De même que nous refusons l’uniformisation au sens large, nous refusons le port de l’uniforme obligatoire : jean, basket, ipod, coca et macdo. Nous ne voulons pas non plus nous plier aux diktats de la mode en vigueur. Nous rejetons en bloc la post-modernité décadente de la société occidentale. Dans un même ordre d’idées, nous dénonçons l’adoption générale du « système des objets » car avant de posséder des objets ce sont bel et bien les objets qui nous possèdent. Nous n’acceptons en aucune manière le règne sans partage de la « médiacratie » et du système publicitaire qui l’accompagne. Nous dénonçons cette agression permanente et totale des images et des slogans qui pervertit l’humanité. Nous récusons en bloc l’ « idéologie du Même » où tout le monde est interchangeable : les mêmes envies, les mêmes désirs, les mêmes destins, les mêmes fatalités, les mêmes fins. Nous revendiquons le droit d’être différents, de penser différemment, de vivre d’une autre manière.
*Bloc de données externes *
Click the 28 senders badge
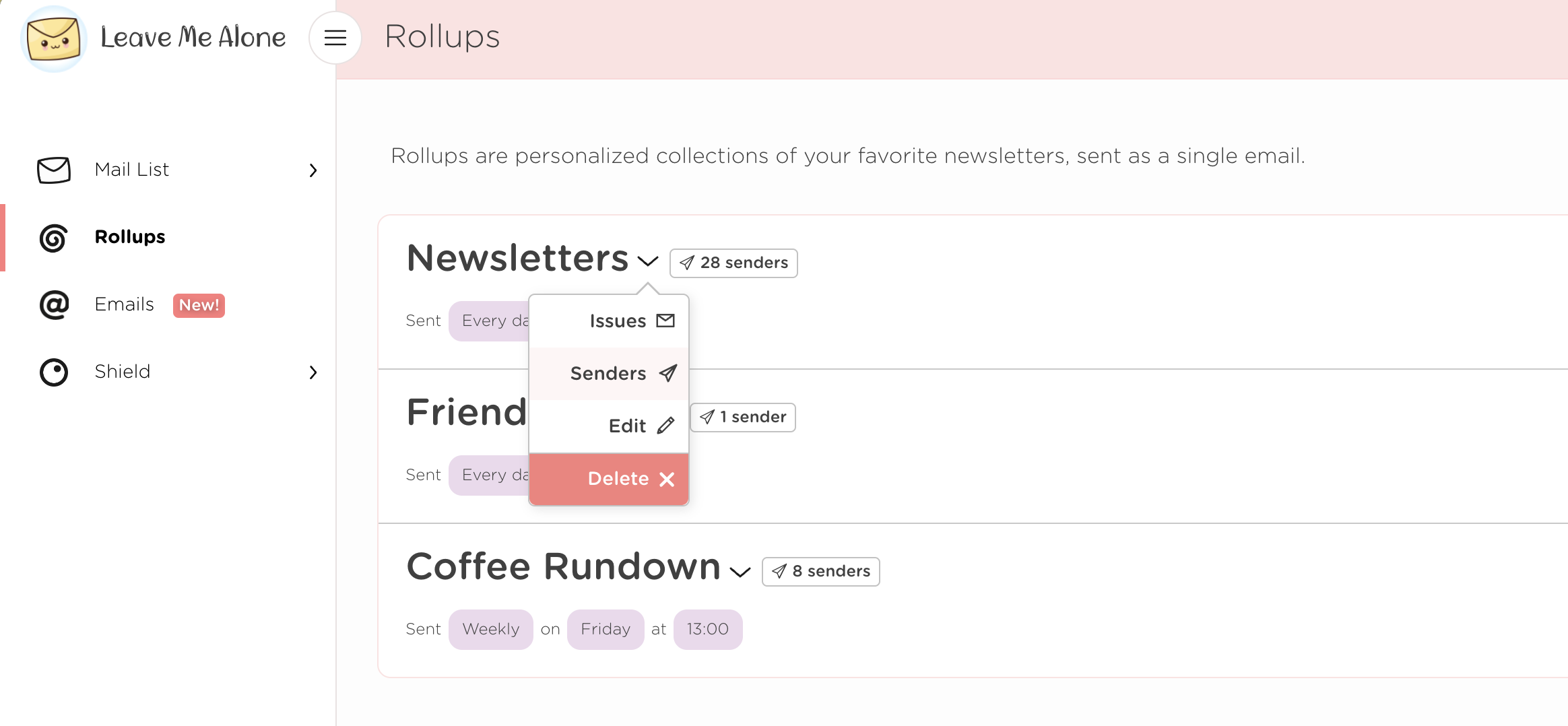 [733, 263]
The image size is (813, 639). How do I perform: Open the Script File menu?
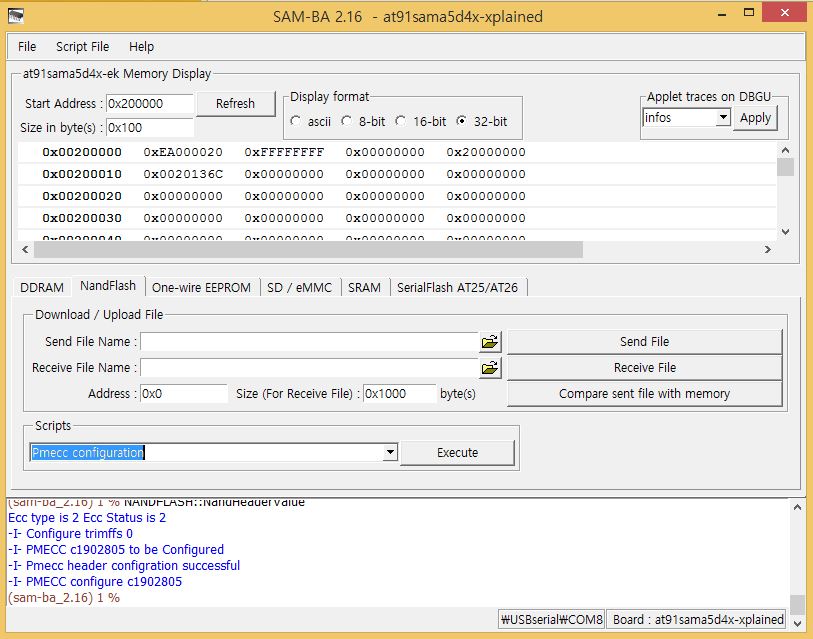pos(82,47)
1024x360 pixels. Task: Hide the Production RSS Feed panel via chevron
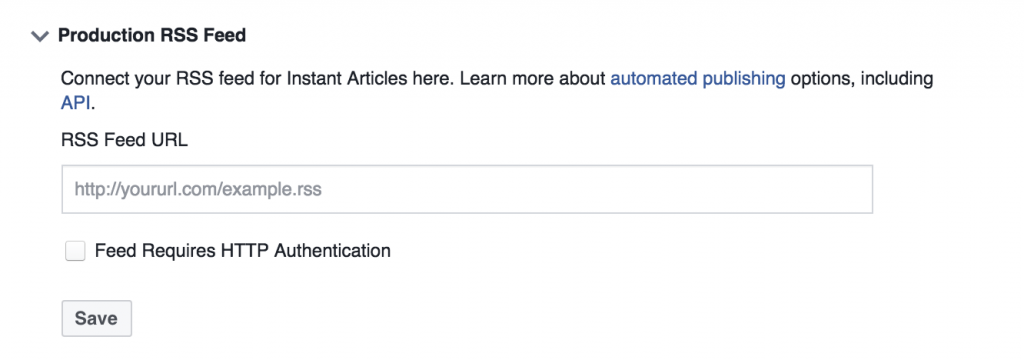40,37
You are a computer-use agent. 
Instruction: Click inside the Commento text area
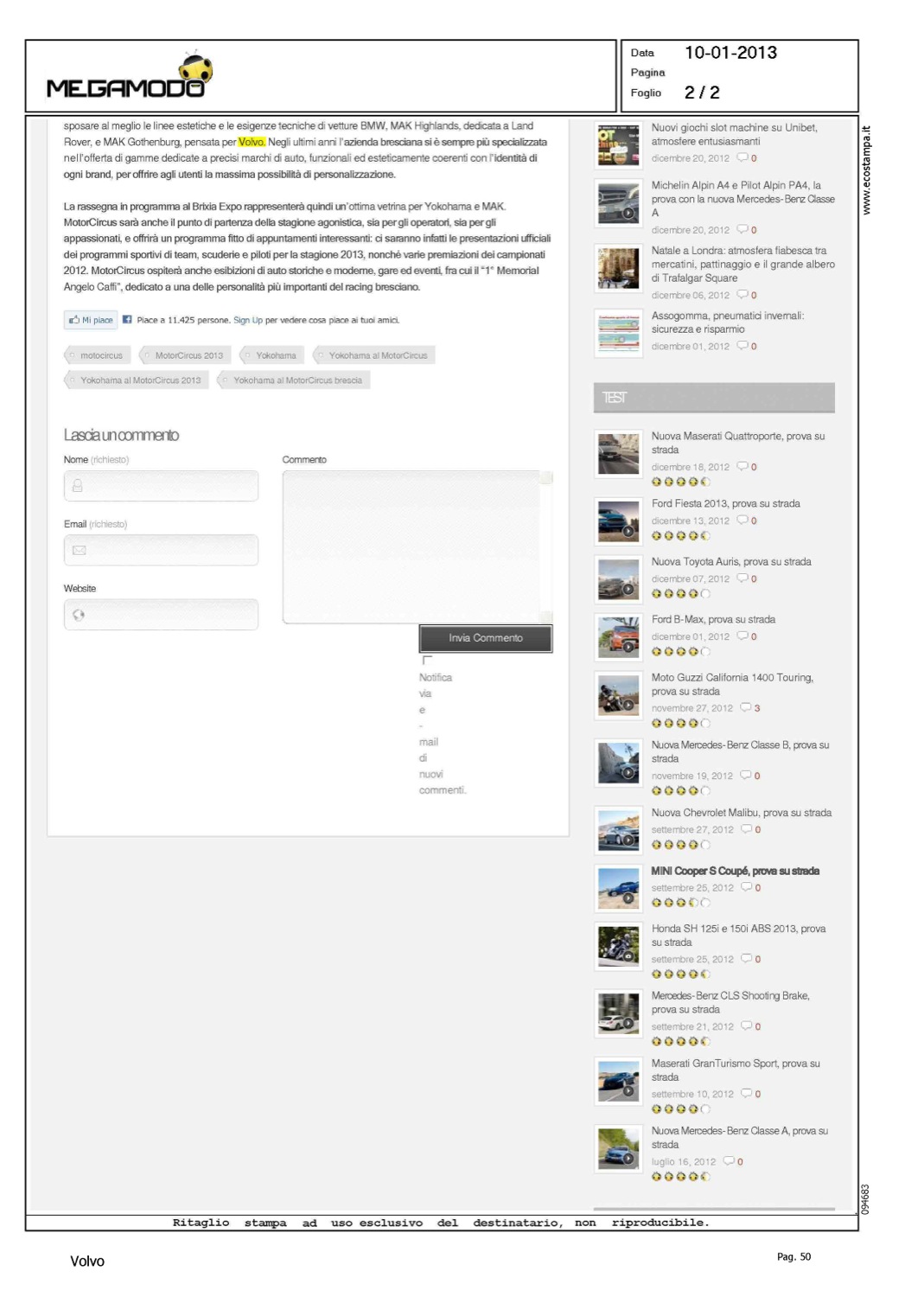(x=413, y=546)
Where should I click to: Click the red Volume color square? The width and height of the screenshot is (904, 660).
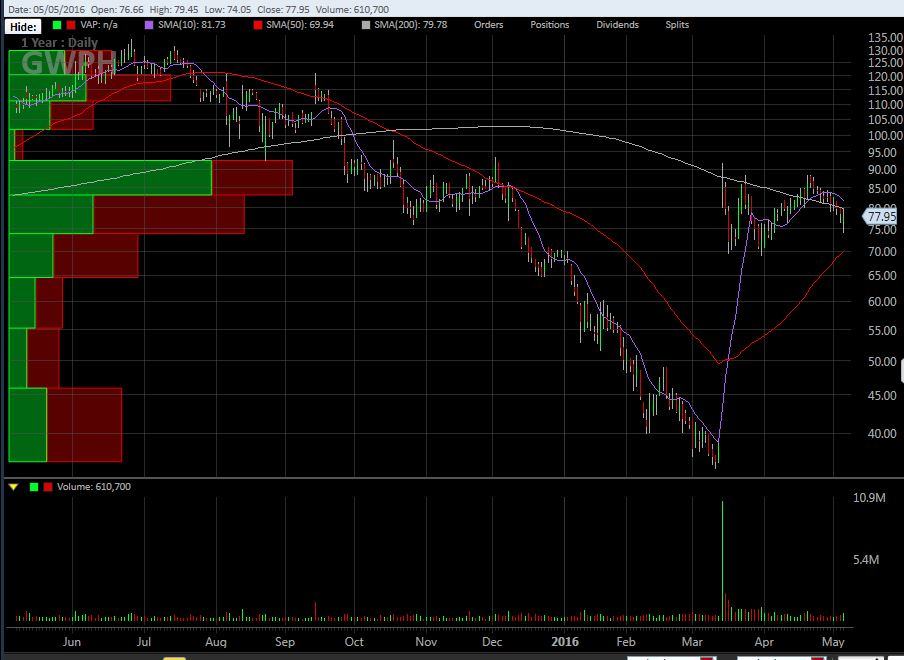[x=48, y=487]

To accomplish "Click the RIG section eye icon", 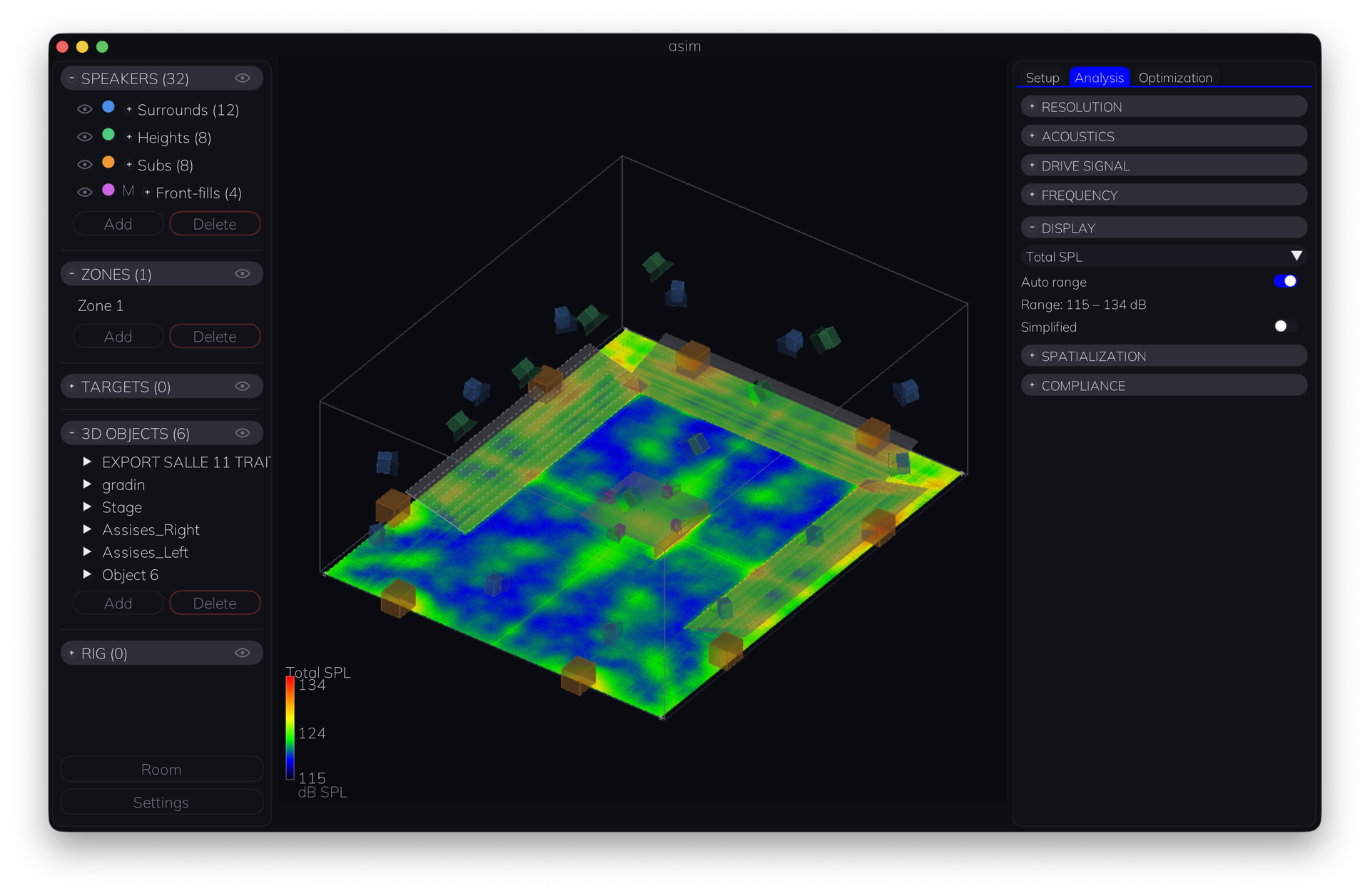I will point(243,653).
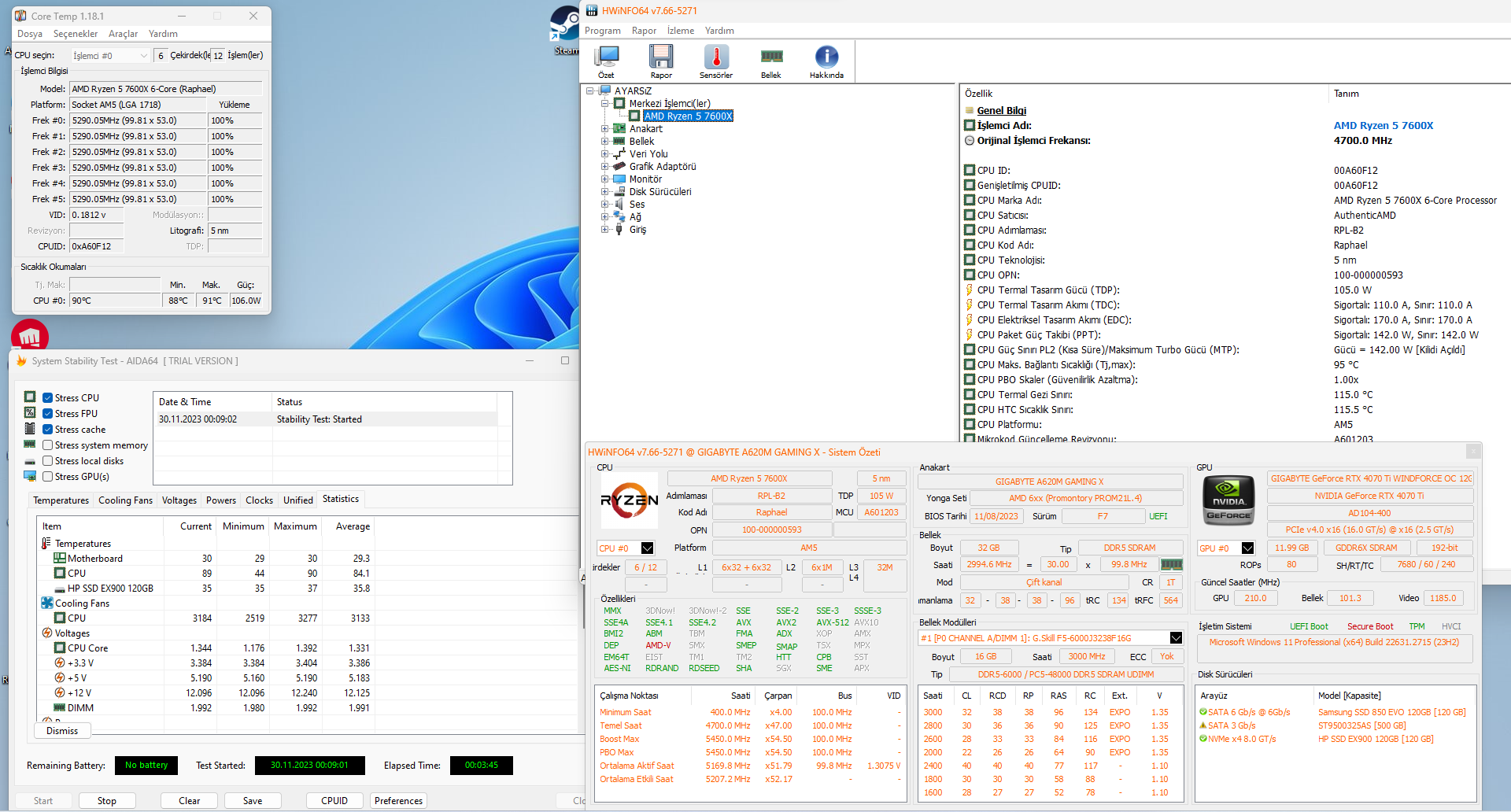The image size is (1511, 812).
Task: Switch to the Cooling Fans tab
Action: click(125, 500)
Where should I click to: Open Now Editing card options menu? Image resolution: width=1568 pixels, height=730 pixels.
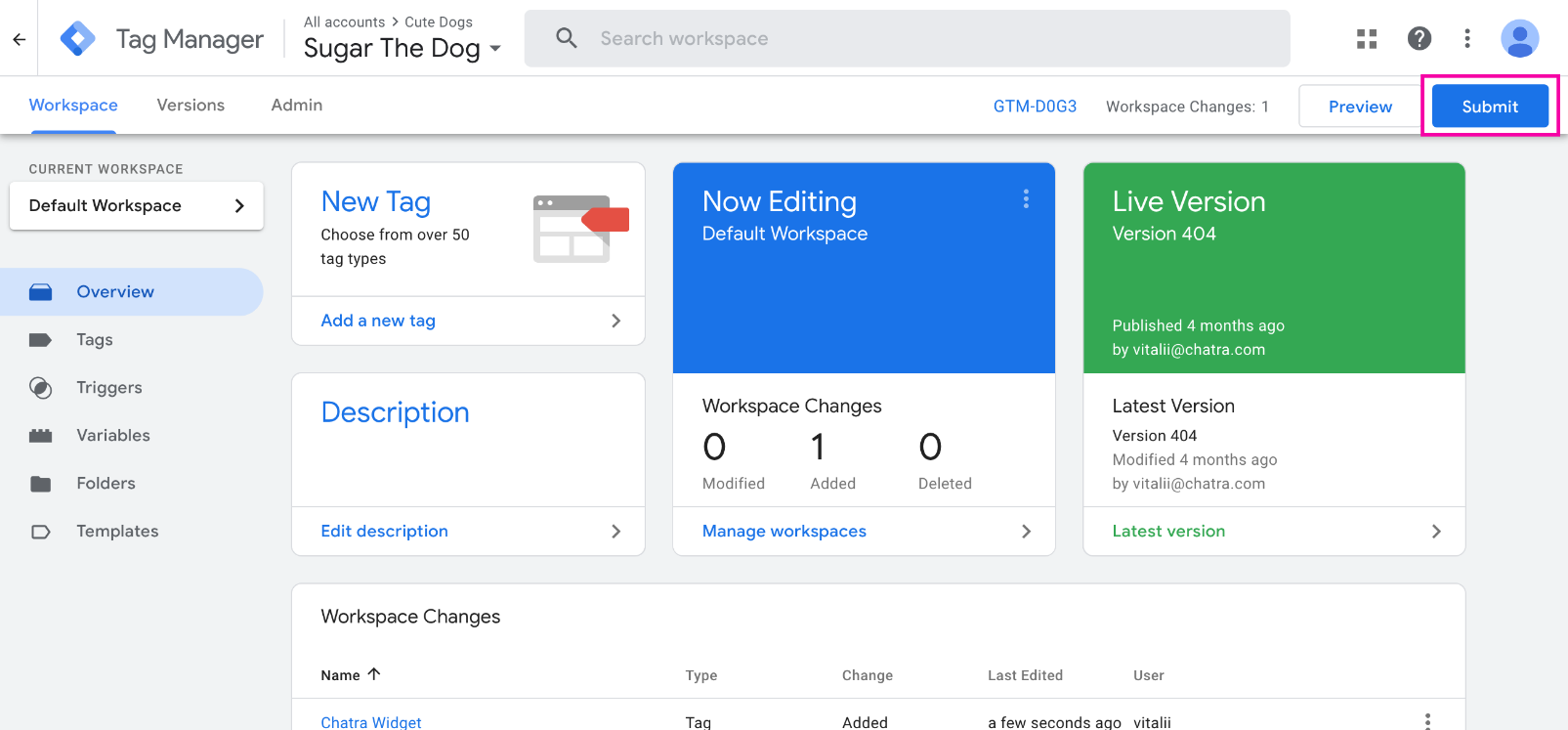[1025, 199]
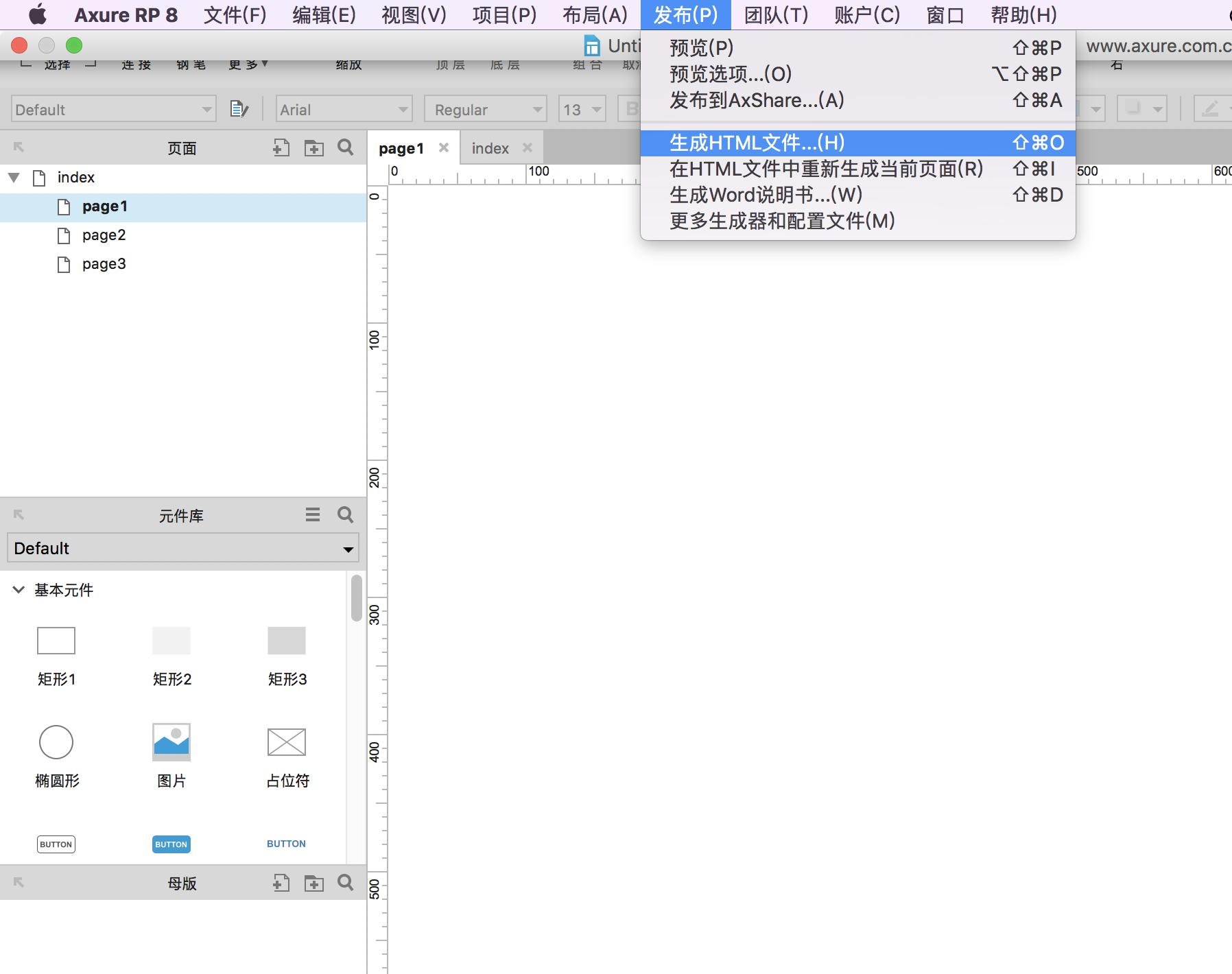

Nous refusons pour autant de baisser les bras. Nous ne voulons plus de l’idéologie libérale niveleuse et égalitariste par en bas. Nous rejetons la fatalité. Nous réclamons le droit de vivre, tout simplement. Pour cela, nous appelons de nos voeux une véritable Démocratie Organique et non cette vague soupe parlementariste que l’on nous sert tous les jours au « vingt heure ». Nous voulons que le peuple reprenne le pouvoir par la voix référendaire. Nous voulons que les élus du peuple habitent les quartiers populaires. Nous voulons des hommes courageux pour nous représenter, des hommes qui montrent l’exemple, des hommes sans ambitions personnelles, des hommes modestes. Nous dénonçons l’inutile domination des partis et de leurs hommes liges. Dans un même ordre d’idées, nous vomissons le règne de l’argent et tous ceux qui s’y laissent prendre. Nous nous érigeons contre le système boursier, contre les patrons du Cac 40, contre l’actionnariat, contre le dieu dollar et contre la religion du tout profit. Nous ne voulons pas d’une planète morte, de ce « cauchemar climatisé » dont parlait Henry Miller. Nous condamnons le saccage des forêts, le tout voiture, le tout avion, la pollution qu’engendre la société de consommation.

 

Nous nous battons pour le droit des peuples à disposer d’eux-mêmes. Nous appelons de nos voeux un monde multipolaire avec des ensembles civilisationnels fiers de leurs spécificités et identités. Nous affirmons que dans ce « Nouveau Monde », chaque homme « pensera global et agira local ». Nous réclamons haut et fort l’application généralisée, partout et en tout lieu du « Principe de Subsidiarité ». En conclusion, nous récusons toutes les idéologies de masse chères au défunt vingtième siècle : libéralisme, communisme bureaucratique et nazisme. Nous désirons un véritable socialisme, porteur d’espoir pour tous les peuples. Nous voulons des hommes libres. Nous voulons un avenir pour nos enfants.

Nous rejetons la guerre et le terrorisme. Et par-dessus tout, nous rejetons la société libérale qui nous a vu naître…< Jip de Paname

 

NOTES

1>Carl SCHMITT, La notion de politique, Théorie du Partisan, Calmann-Levy, 1972

2>Dominique BIHOREAU, La pensée politique et sociale en France au XIX° siècle, Ellipses, 1995.